§ WHAT TO DO: Each entry must be returned exactly. None may be omitted.

***** PROVIDED RECORDS

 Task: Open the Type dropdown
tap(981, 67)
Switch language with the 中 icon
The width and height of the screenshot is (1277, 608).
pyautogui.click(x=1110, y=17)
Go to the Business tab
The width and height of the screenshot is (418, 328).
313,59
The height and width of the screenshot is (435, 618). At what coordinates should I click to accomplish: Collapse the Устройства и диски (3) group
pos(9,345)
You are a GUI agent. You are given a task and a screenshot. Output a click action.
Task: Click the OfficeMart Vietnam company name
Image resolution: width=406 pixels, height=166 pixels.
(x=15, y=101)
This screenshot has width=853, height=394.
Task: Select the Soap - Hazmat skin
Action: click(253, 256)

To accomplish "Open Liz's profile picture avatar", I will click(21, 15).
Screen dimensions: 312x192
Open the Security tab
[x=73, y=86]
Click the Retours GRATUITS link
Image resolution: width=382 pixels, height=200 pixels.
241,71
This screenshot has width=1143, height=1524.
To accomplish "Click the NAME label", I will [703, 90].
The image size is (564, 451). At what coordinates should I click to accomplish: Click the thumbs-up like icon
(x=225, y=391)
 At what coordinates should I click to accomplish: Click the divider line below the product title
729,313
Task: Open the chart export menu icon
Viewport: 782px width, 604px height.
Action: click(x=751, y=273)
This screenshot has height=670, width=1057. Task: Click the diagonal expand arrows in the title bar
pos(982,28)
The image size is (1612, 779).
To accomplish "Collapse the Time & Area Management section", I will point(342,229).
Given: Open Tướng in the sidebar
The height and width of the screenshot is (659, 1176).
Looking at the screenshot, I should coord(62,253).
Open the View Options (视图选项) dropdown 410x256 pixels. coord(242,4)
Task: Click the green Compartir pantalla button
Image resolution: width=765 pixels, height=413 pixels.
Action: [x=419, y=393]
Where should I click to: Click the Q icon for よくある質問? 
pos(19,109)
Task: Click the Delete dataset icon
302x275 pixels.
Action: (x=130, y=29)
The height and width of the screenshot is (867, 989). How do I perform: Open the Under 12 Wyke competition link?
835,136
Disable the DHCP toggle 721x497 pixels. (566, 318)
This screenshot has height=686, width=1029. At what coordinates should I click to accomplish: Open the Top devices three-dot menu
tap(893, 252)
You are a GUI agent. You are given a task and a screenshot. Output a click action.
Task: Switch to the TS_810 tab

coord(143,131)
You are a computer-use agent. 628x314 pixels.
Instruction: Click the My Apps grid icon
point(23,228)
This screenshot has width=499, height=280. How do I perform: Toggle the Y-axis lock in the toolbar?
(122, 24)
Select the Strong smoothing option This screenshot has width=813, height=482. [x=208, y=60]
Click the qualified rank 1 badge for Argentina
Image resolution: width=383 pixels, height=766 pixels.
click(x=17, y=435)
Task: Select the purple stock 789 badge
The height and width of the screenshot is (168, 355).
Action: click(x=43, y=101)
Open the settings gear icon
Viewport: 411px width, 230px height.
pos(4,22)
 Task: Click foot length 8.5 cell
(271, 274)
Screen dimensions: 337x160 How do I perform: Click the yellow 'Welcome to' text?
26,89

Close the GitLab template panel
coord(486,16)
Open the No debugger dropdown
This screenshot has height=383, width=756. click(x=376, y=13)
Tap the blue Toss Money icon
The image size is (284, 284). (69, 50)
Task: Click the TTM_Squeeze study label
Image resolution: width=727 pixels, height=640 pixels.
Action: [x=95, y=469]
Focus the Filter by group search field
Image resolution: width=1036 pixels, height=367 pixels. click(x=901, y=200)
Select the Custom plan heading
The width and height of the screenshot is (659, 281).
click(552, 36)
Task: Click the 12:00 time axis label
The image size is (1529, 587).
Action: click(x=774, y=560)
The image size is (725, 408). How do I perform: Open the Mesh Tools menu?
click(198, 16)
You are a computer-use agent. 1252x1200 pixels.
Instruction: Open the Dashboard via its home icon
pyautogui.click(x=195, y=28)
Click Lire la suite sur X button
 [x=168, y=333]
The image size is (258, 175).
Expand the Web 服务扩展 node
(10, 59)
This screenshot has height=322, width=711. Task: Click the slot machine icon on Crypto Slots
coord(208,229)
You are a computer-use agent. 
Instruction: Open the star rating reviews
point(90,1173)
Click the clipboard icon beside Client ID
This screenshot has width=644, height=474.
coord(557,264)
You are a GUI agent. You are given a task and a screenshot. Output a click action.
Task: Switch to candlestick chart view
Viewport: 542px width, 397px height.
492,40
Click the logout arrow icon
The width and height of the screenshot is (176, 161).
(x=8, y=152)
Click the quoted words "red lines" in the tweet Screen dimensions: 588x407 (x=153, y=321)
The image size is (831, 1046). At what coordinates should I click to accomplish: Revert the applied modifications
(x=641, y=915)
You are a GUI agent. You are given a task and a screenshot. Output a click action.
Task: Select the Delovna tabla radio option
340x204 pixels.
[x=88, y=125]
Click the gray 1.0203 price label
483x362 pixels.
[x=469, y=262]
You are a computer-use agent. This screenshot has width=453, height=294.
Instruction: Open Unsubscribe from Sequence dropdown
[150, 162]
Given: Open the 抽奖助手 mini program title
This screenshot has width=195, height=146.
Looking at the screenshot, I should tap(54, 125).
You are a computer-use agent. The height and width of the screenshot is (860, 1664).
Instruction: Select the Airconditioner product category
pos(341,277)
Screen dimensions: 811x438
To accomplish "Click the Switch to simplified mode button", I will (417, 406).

**********

§ OUTPUT FOR THIS TASK:
 Task: Open the Type dropdown
tap(981, 67)
Switch language with the 中 icon
The width and height of the screenshot is (1277, 608).
pyautogui.click(x=1110, y=17)
Go to the Business tab
The width and height of the screenshot is (418, 328).
313,59
The height and width of the screenshot is (435, 618). At what coordinates should I click to accomplish: Collapse the Устройства и диски (3) group
pos(9,345)
You are a GUI agent. You are given a task and a screenshot. Output a click action.
Task: Click the OfficeMart Vietnam company name
Image resolution: width=406 pixels, height=166 pixels.
(x=15, y=101)
This screenshot has width=853, height=394.
Task: Select the Soap - Hazmat skin
Action: click(253, 256)

To accomplish "Open Liz's profile picture avatar", I will click(21, 15).
Screen dimensions: 312x192
Open the Security tab
[x=73, y=86]
Click the Retours GRATUITS link
Image resolution: width=382 pixels, height=200 pixels.
241,71
This screenshot has width=1143, height=1524.
To accomplish "Click the NAME label", I will [703, 90].
The image size is (564, 451). At what coordinates should I click to accomplish: Click the thumbs-up like icon
(x=225, y=391)
 At what coordinates should I click to accomplish: Click the divider line below the product title
729,313
Task: Open the chart export menu icon
Viewport: 782px width, 604px height.
Action: click(x=751, y=273)
This screenshot has height=670, width=1057. Task: Click the diagonal expand arrows in the title bar
pos(982,28)
The image size is (1612, 779).
To accomplish "Collapse the Time & Area Management section", I will point(342,229).
Given: Open Tướng in the sidebar
The height and width of the screenshot is (659, 1176).
Looking at the screenshot, I should coord(62,253).
Open the View Options (视图选项) dropdown 410x256 pixels. coord(242,4)
Task: Click the green Compartir pantalla button
Image resolution: width=765 pixels, height=413 pixels.
Action: [x=419, y=393]
Where should I click to: Click the Q icon for よくある質問? 
pos(19,109)
Task: Click the Delete dataset icon
302x275 pixels.
Action: (x=130, y=29)
The height and width of the screenshot is (867, 989). How do I perform: Open the Under 12 Wyke competition link?
835,136
Disable the DHCP toggle 721x497 pixels. (566, 318)
This screenshot has height=686, width=1029. At what coordinates should I click to accomplish: Open the Top devices three-dot menu
tap(893, 252)
You are a GUI agent. You are given a task and a screenshot. Output a click action.
Task: Switch to the TS_810 tab

coord(143,131)
You are a computer-use agent. 628x314 pixels.
Instruction: Click the My Apps grid icon
point(23,228)
This screenshot has width=499, height=280. How do I perform: Toggle the Y-axis lock in the toolbar?
(122, 24)
Select the Strong smoothing option This screenshot has width=813, height=482. [x=208, y=60]
Click the qualified rank 1 badge for Argentina
Image resolution: width=383 pixels, height=766 pixels.
click(x=17, y=435)
Task: Select the purple stock 789 badge
The height and width of the screenshot is (168, 355).
Action: click(x=43, y=101)
Open the settings gear icon
Viewport: 411px width, 230px height.
pos(4,22)
 Task: Click foot length 8.5 cell
(271, 274)
Screen dimensions: 337x160 How do I perform: Click the yellow 'Welcome to' text?
26,89

Close the GitLab template panel
coord(486,16)
Open the No debugger dropdown
This screenshot has height=383, width=756. click(x=376, y=13)
Tap the blue Toss Money icon
The image size is (284, 284). (69, 50)
Task: Click the TTM_Squeeze study label
Image resolution: width=727 pixels, height=640 pixels.
Action: [x=95, y=469]
Focus the Filter by group search field
Image resolution: width=1036 pixels, height=367 pixels. click(x=901, y=200)
Select the Custom plan heading
The width and height of the screenshot is (659, 281).
click(552, 36)
Task: Click the 12:00 time axis label
The image size is (1529, 587).
Action: click(x=774, y=560)
The image size is (725, 408). How do I perform: Open the Mesh Tools menu?
click(198, 16)
You are a computer-use agent. 1252x1200 pixels.
Instruction: Open the Dashboard via its home icon
pyautogui.click(x=195, y=28)
Click Lire la suite sur X button
 [x=168, y=333]
The image size is (258, 175).
Expand the Web 服务扩展 node
(10, 59)
This screenshot has height=322, width=711. Task: Click the slot machine icon on Crypto Slots
coord(208,229)
You are a computer-use agent. 
Instruction: Open the star rating reviews
point(90,1173)
Click the clipboard icon beside Client ID
This screenshot has width=644, height=474.
coord(557,264)
You are a GUI agent. You are given a task and a screenshot. Output a click action.
Task: Switch to candlestick chart view
Viewport: 542px width, 397px height.
492,40
Click the logout arrow icon
The width and height of the screenshot is (176, 161).
(x=8, y=152)
Click the quoted words "red lines" in the tweet Screen dimensions: 588x407 (x=153, y=321)
The image size is (831, 1046). At what coordinates should I click to accomplish: Revert the applied modifications
(x=641, y=915)
You are a GUI agent. You are given a task and a screenshot. Output a click action.
Task: Select the Delovna tabla radio option
340x204 pixels.
[x=88, y=125]
Click the gray 1.0203 price label
483x362 pixels.
[x=469, y=262]
You are a computer-use agent. This screenshot has width=453, height=294.
Instruction: Open Unsubscribe from Sequence dropdown
[150, 162]
Given: Open the 抽奖助手 mini program title
This screenshot has width=195, height=146.
Looking at the screenshot, I should tap(54, 125).
You are a computer-use agent. The height and width of the screenshot is (860, 1664).
Instruction: Select the Airconditioner product category
pos(341,277)
Screen dimensions: 811x438
To accomplish "Click the Switch to simplified mode button", I will (417, 406).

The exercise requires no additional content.